Как нужно мне, как жду уже давно я.
И в храме Божием служитель алтаря
Опять не манифест прочтет у аналоя.

Когда же, наконец?.. Да уж раздастся ль он, Торжественный, глухой, заупокойный звон?

Нет, не о песнях и не заупокойном звоне размышлял в вятской тюрьме Флорентий Федорович.

За время ссылки он освоился с местными нравами и обычаями, уяснил, что губернское административное чиновничество в сплошных пороках, и, как он сам рассказывал друзьям, опять почувствовал в себе дух обличения. Так он пришел к своей «Вятской незабудке». Но прежде нужно рассказать о новых испытаниях, которые выпали на его долю…

Пребывание в тюрьме в течение целого года не только расшатало еще больше нервную систему Павленкова, но и пагубно сказалось на зрении. Он даже вынужден был обращаться к губернатору с просьбой разрешить отправиться в Казань, чтобы проконсультироваться с врачом-окулистом. Но ему в этом было отказано: боялись, чтобы эта поездка не была использована для «нежелательных» целей.

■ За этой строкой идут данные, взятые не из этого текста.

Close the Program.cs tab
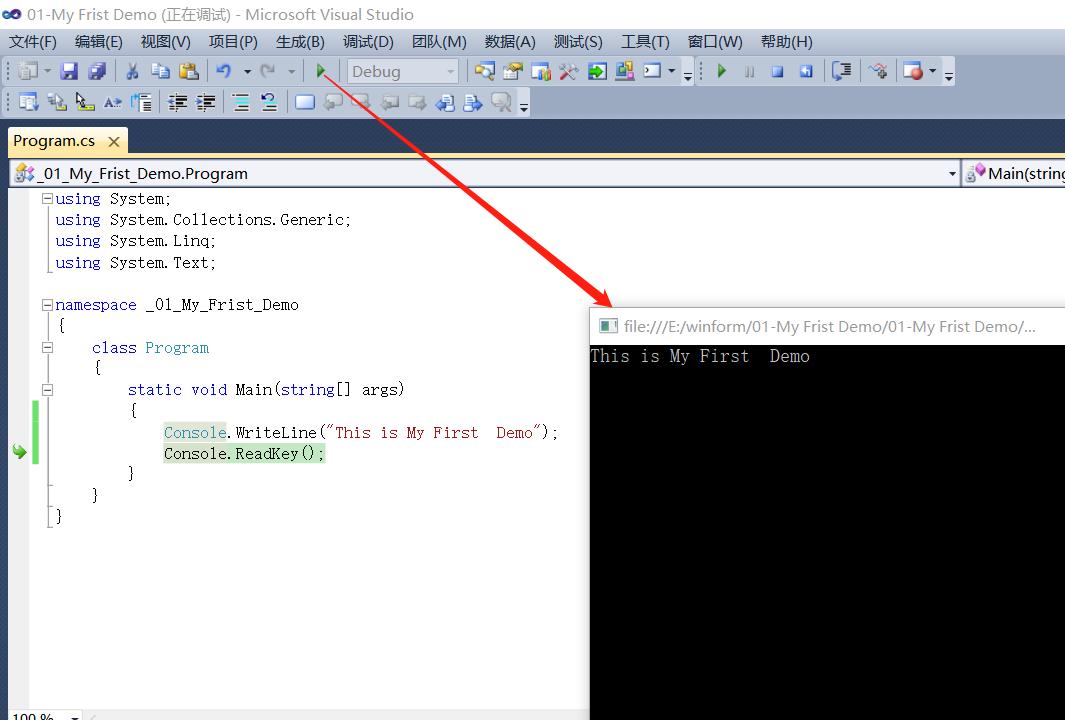 click(x=114, y=141)
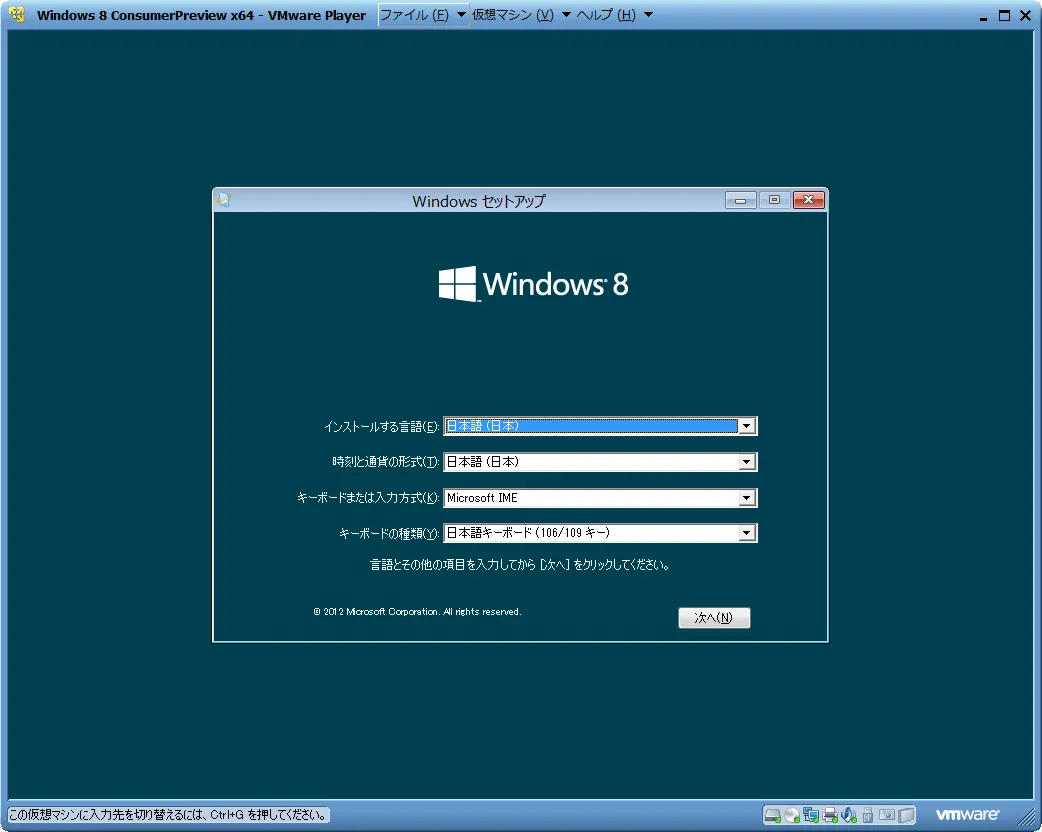Click the VMware Player title bar icon

(x=17, y=15)
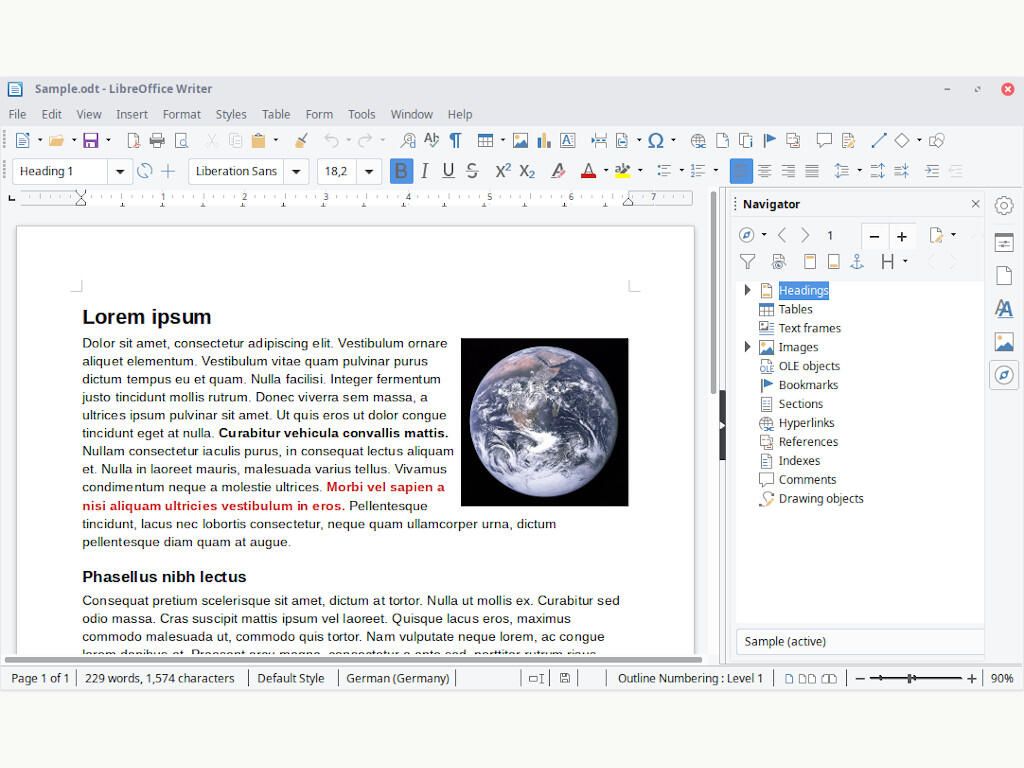Click the Insert Image toolbar icon
Screen dimensions: 1024x768
tap(520, 141)
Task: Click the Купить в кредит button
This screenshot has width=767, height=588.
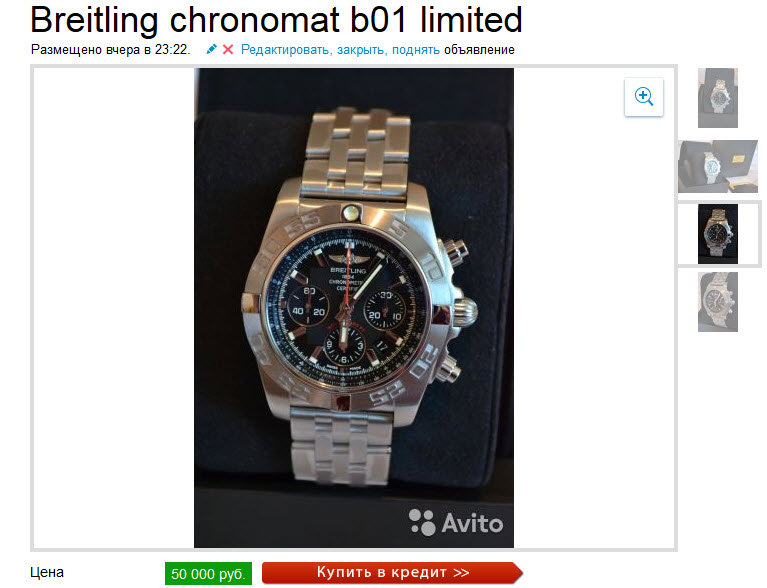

Губернатор и его приближенные хотя и не могли уличить Павленкова в конкретных нарушениях ссыльного режима, однако догадывались о его активной нелегальной работе. В донесении министру внутренних дел, составленном на основе материалов, которые были получены в результате «негласного наблюдения», вятский губернатор такими словами характеризовал итоги пятилетнего пребывания в губернии петербургского издателя: «Павленков, несмотря на пятилетнюю ссылку, не только не изменился к лучшему, но еще более озлобился против правительства, так что уже не старается скрывать своих убеждений и высказывает их явно в присылаемых начальнику на просмотр незапечатанных письмах к своим знакомым, в которых весьма нередко порицает действия правительства и глумится над ними. Между тем в течение пятилетнего пребывания своего в Вятке он исподволь, незаметным образом успел подчинить своему влиянию некоторых земских деятелей…» Считая такое влияние Павленкова «пагубным», «разлагающим», губернатор предлагал меру, с которой не согласились даже в Петербурге: через каждые две недели ссыльного переводить из одного уезда в другой, чтобы он не успевал нигде сблизиться с местной радикально настроенной общественностью. Поскольку такое предложение было отвергнуто, вятский вице-губернатор Домелунксен специально хлопочет у министра внутренних дел Тимашева разрешения на высылку Павленкова из Вятки в глухой, захолустный уездный город Яранск.